A noise rises above the drone of the engine, something half-remembered from childhood. She stares into the darkness, waiting for another glimpse. Another lightning flash confirms it: The clouds have formed into a funnel, coming right for the helicopter.
“Get the light back on! Find them!” she yells. The pilot nods tensely, white-knuckled hands clutching the controls to hold them steady in the air. She braces against the cabin walls as they buck and rise, strafing across the forest to scan the spotlight below.
Finally, she sees both Rabenholz and Anstis, standing in the middle of some sort of circular grove, no sign of the Abomination in sight. They peer up into the light. The pirate–still a bird–launches into the air and is instantly battered by the winds. Rabenholz, though, remains below, turning to stare at the ground.
Come on, come on…. She looks toward the south. The funnel is now a third of a mile wide, engulfing almost the entire ridgeline. Lightning illuminates the debris cloud at its base, barely a hundred yards away and racing closer.
Two shadows finally lift from the forest below. Scout leans over to throw the door open. The parrot flops through the cabin to land in the seat next to the pilot, while Rabenholz settles himself gracefully, smoothing at his cloak as the helicopter suddenly drops four feet in the air. She leans over him to grab the door as the pilot banks around.
The storm is there. For a breathless moment, she stares out into a swirling wall of clouds, nothing between her and the tornado but cold, empty air–
–Then the door slams closed. The aircraft stabilizes and roars away, out of the line of the storm and out of the mountains.
#
They sit in silence for most of the ride, toward an airfield in Redding the pilot suggested. As they clear the mountains and the lights of towns bloom in the distance, Rabenholz finally speaks up. “Something very peculiar is afoot.”
“Yes….” Scout mutters, staring out her window. Could the Abomination have created that storm? Or was it something else? Something enough to make Cantor warn her to stay away…. “…Did you find any information about the creature?”
Rabenholz gestures vaguely with his cane while the pirate babbles something about the Abomination staring at something else, something unseen that took him out.
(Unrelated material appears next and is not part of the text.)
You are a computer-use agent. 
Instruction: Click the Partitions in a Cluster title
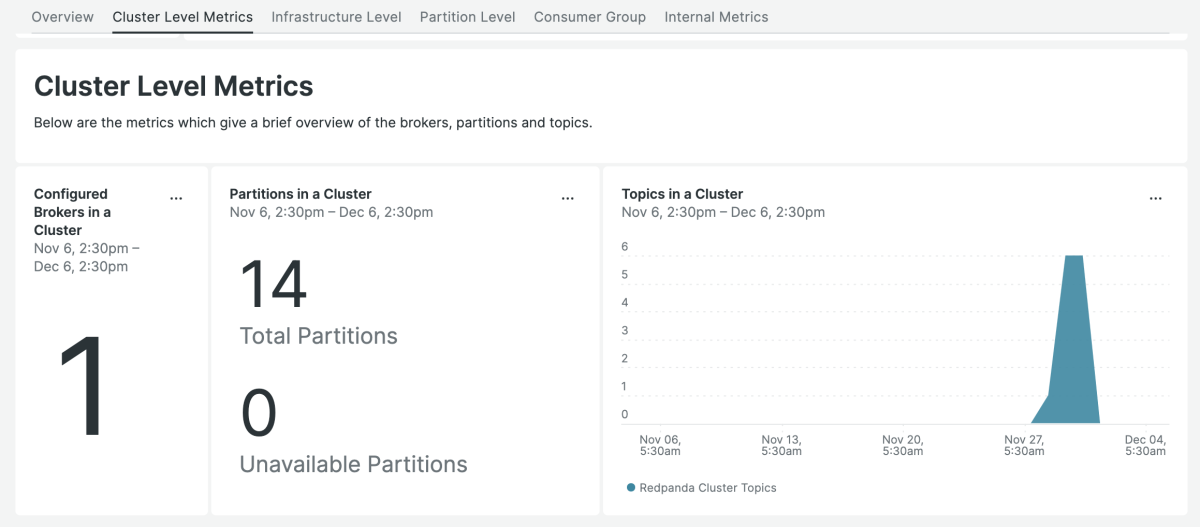300,194
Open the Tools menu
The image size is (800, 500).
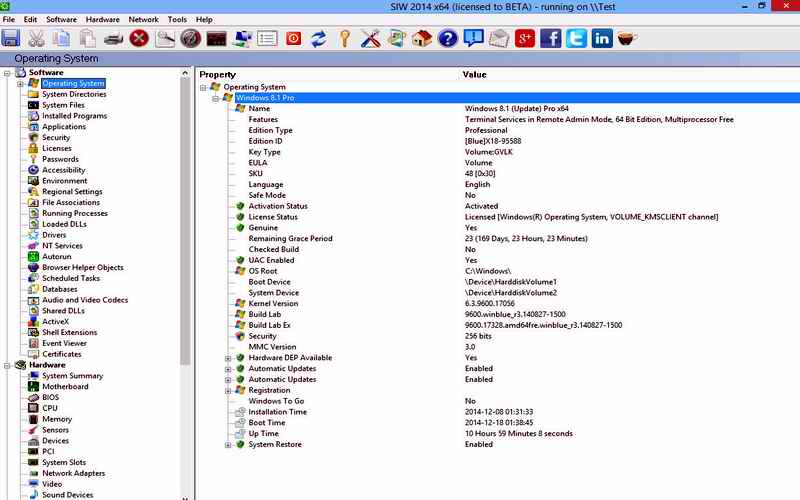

Scout doesn’t respond, but she makes a mental note to pass that information along.
She tenses again, though, as she hears the pirate offer to share blood with the Ventrue. Would he expect her to do the same? Refusing him might damage his carefully-cultivated trust in her, but Cantor had warned her of tricks some vampires possessed, including the ability to trace the lineage in the vitae they consumed….
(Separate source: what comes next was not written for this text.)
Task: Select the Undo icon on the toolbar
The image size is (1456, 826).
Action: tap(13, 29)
But Rabenholz declines, and she relaxes again. She glances surreptitiously at her phone. No messages, and as long as they don’t dawdle in Redding, there should be enough time enough to get back to the city–
You do wish to come back, don’t you? Cantor’s voice suddenly echoes in her mind.
Scout takes a slow breath and slips her phone away. She had survived one monster this evening, she could handle another.